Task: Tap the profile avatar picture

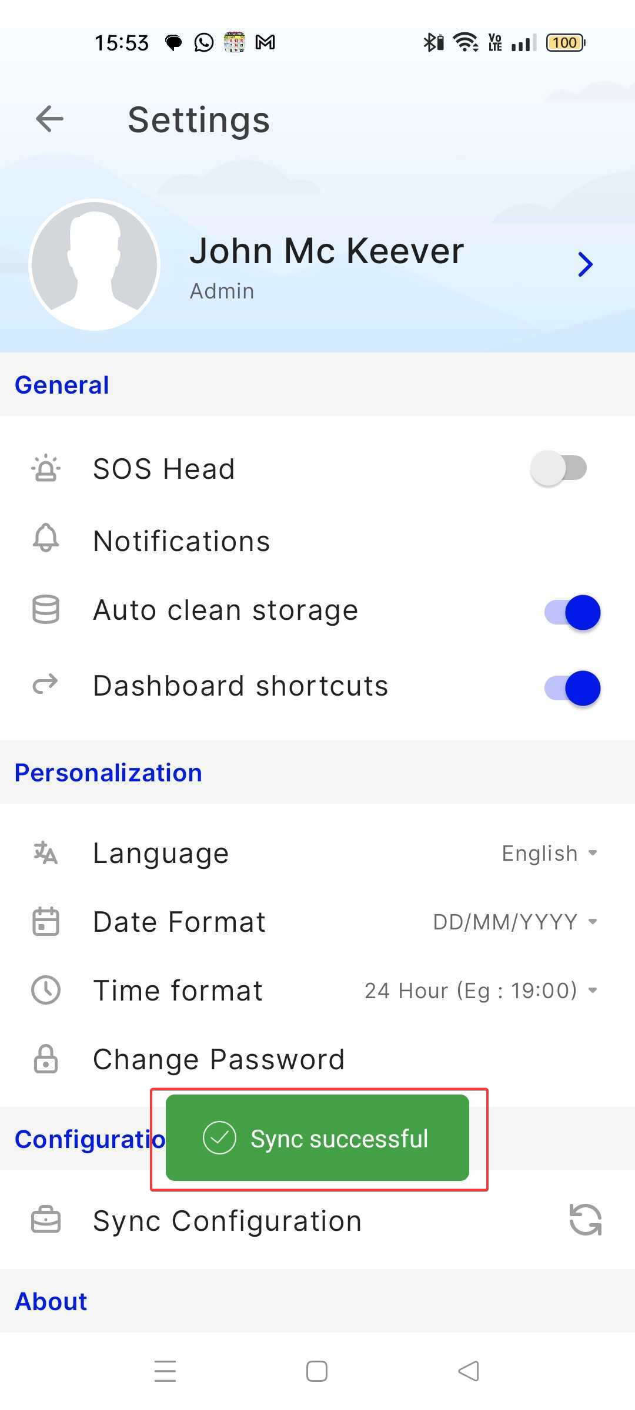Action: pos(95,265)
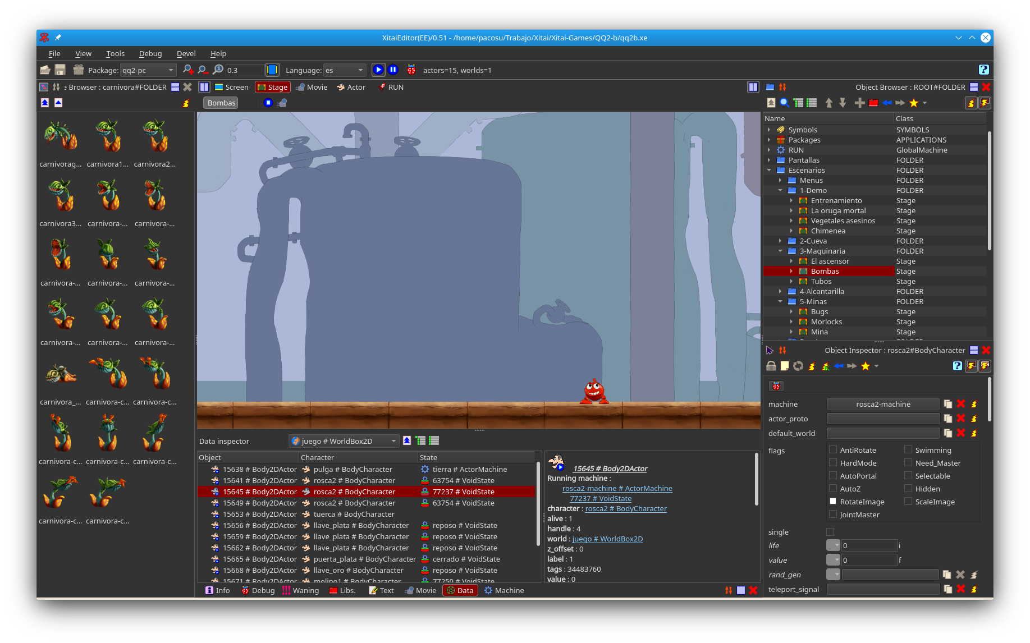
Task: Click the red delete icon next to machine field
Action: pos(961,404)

○ ○ ○

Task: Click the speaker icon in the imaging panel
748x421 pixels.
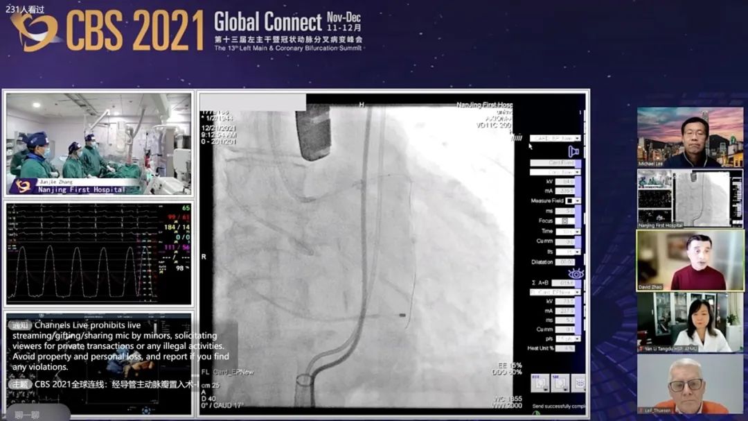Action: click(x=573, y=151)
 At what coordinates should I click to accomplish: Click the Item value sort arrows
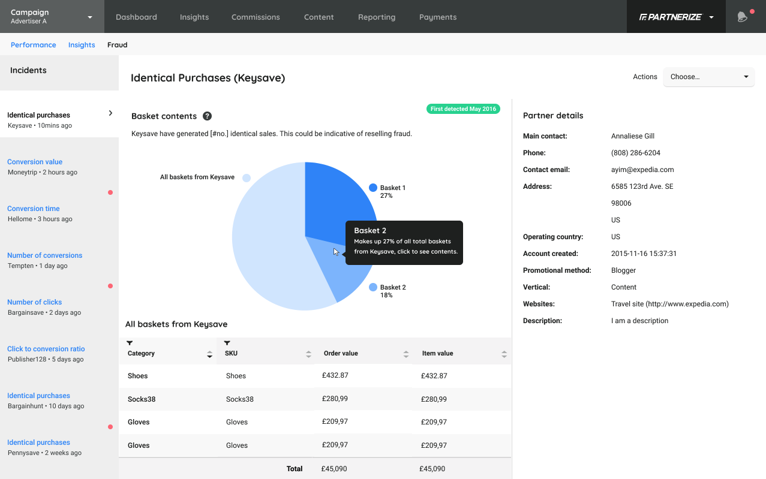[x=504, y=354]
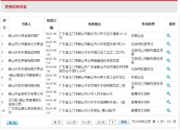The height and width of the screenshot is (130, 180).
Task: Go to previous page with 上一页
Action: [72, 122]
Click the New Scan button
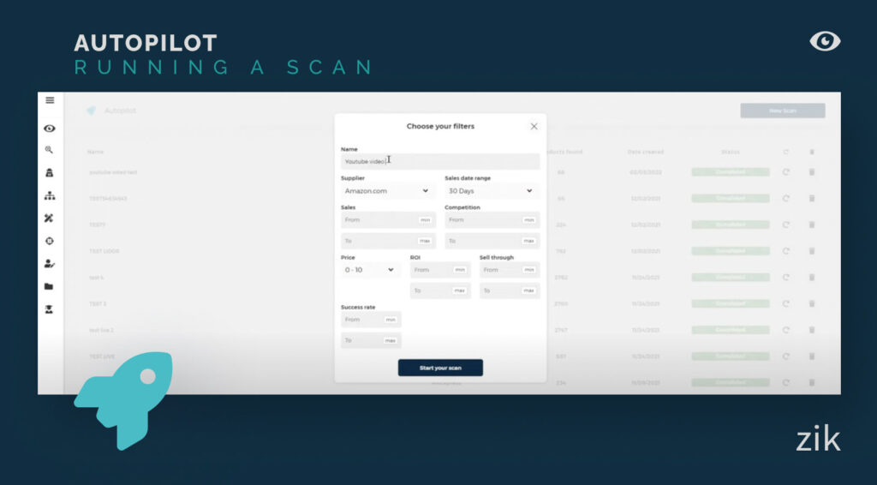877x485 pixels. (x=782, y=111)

○ ○ ○

- Task requirements -
Reproduce everything from the line containing "Task: Click the speaker" down to the line containing "877x485 pixels. (x=782, y=111)", keeping both of those lines, exactly as they stand in the entries. Omit the pictures from your answer.

- Exercise response -
Task: Click the speaker icon in the imaging panel
748x421 pixels.
Action: click(x=573, y=151)
 At what coordinates should I click to accomplish: Click the Item value sort arrows
[x=504, y=354]
The height and width of the screenshot is (130, 180).
Task: Go to previous page with 上一页
Action: [72, 122]
Click the New Scan button
877x485 pixels. (x=782, y=111)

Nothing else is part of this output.